## Written problem A
Answer these questions using the article on Afghanistan below:
(i) Which two powers are said to flank the land mass around Afghanistan?
(ii) Since what event does the article call this the most significant and dangerous development?
(iii) What has Israel begun to pit against the Palestinians?

===== Text segment =====

New Worker special feature article - 26/10/2001

by Steve Lawton

RUSSIA and Peoples China form the flanking powers of an immense land mass
around Afghanistan which, together with Pakistan and India, combine most of
the world's population. The bombing and invasion of this ancient, unsettled
country of impoverished Afghan peoples is the start of a major push, led by
the United Stafes, to gain direct influence over all state relations within
this vast region.

 This is the most significant and dangerous development to be unleashed
since the demise of the Soviet Union over ten years ago. It signals the
opening up of a potentially wide front of US interference, and yet another
forward post in its quest to ensure global domination.

 As the air strikes and land incursions in Afghanistan continue, the Middle
East again reaches the brink of all-out war: Israel, in a huge escalation,
has begun to pit massive armour against the Palestinians, pressing further
and further and more frequently into their already limited territories.

===== Records shown =====

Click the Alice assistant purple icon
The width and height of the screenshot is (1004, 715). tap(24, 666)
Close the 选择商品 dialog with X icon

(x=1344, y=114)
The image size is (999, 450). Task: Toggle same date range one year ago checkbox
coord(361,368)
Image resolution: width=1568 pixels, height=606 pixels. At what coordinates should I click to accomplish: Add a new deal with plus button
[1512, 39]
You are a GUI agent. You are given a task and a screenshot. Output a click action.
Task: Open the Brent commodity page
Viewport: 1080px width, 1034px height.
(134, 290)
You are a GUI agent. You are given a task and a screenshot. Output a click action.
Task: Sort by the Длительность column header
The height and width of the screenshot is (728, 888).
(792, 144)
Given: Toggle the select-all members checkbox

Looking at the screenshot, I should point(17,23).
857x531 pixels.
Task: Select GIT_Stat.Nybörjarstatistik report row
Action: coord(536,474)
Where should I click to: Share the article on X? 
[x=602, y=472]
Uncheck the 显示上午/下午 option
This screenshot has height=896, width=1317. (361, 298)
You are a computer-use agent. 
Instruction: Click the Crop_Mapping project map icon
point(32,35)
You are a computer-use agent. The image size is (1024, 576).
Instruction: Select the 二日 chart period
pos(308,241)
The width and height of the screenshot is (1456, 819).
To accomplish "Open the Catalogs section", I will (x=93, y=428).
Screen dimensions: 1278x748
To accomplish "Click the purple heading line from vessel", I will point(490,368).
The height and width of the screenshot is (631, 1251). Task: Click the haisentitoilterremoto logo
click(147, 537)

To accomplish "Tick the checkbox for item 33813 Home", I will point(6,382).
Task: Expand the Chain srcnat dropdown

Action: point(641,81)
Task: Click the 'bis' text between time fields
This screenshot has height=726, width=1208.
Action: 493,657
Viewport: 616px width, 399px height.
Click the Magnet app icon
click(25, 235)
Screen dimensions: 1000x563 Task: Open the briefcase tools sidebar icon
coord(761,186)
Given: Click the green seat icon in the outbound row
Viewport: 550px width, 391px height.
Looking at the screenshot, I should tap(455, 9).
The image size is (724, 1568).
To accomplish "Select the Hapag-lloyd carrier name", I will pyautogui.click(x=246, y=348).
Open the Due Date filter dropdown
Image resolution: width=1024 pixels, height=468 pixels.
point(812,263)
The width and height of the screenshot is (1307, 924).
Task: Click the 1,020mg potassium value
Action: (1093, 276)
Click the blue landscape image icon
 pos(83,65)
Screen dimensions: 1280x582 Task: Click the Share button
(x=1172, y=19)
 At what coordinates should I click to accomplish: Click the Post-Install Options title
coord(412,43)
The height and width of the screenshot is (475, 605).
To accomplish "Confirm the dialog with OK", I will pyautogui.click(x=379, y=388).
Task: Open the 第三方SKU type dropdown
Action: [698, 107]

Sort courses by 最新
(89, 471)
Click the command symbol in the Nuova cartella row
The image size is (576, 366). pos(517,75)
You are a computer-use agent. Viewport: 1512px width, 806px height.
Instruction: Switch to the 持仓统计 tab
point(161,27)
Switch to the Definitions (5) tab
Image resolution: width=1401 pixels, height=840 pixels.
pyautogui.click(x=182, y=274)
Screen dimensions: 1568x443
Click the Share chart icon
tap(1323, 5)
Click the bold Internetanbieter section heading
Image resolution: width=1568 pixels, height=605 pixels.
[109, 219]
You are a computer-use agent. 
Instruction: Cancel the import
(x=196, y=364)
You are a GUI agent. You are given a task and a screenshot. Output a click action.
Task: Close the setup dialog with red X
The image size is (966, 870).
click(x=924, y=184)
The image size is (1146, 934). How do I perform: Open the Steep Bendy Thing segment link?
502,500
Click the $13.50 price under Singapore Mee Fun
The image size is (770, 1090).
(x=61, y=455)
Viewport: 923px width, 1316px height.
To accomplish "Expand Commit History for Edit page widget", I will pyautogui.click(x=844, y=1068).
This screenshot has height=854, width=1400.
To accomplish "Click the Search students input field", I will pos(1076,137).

=====

## Written problem B
Rewrite the lines of the records as a numbered list, from the line with "The image size is (1146, 934)." up to and including the line with "(x=61, y=455)", leaving out any blank lines.

## Full solution A
(i) Russia and Peoples China
(ii) The demise of the Soviet Union over ten years ago
(iii) Massive armour

## Full solution B
1. The image size is (1146, 934). How do I perform: Open the Steep Bendy Thing segment link?
2. 502,500
3. Click the $13.50 price under Singapore Mee Fun
4. The image size is (770, 1090).
5. (x=61, y=455)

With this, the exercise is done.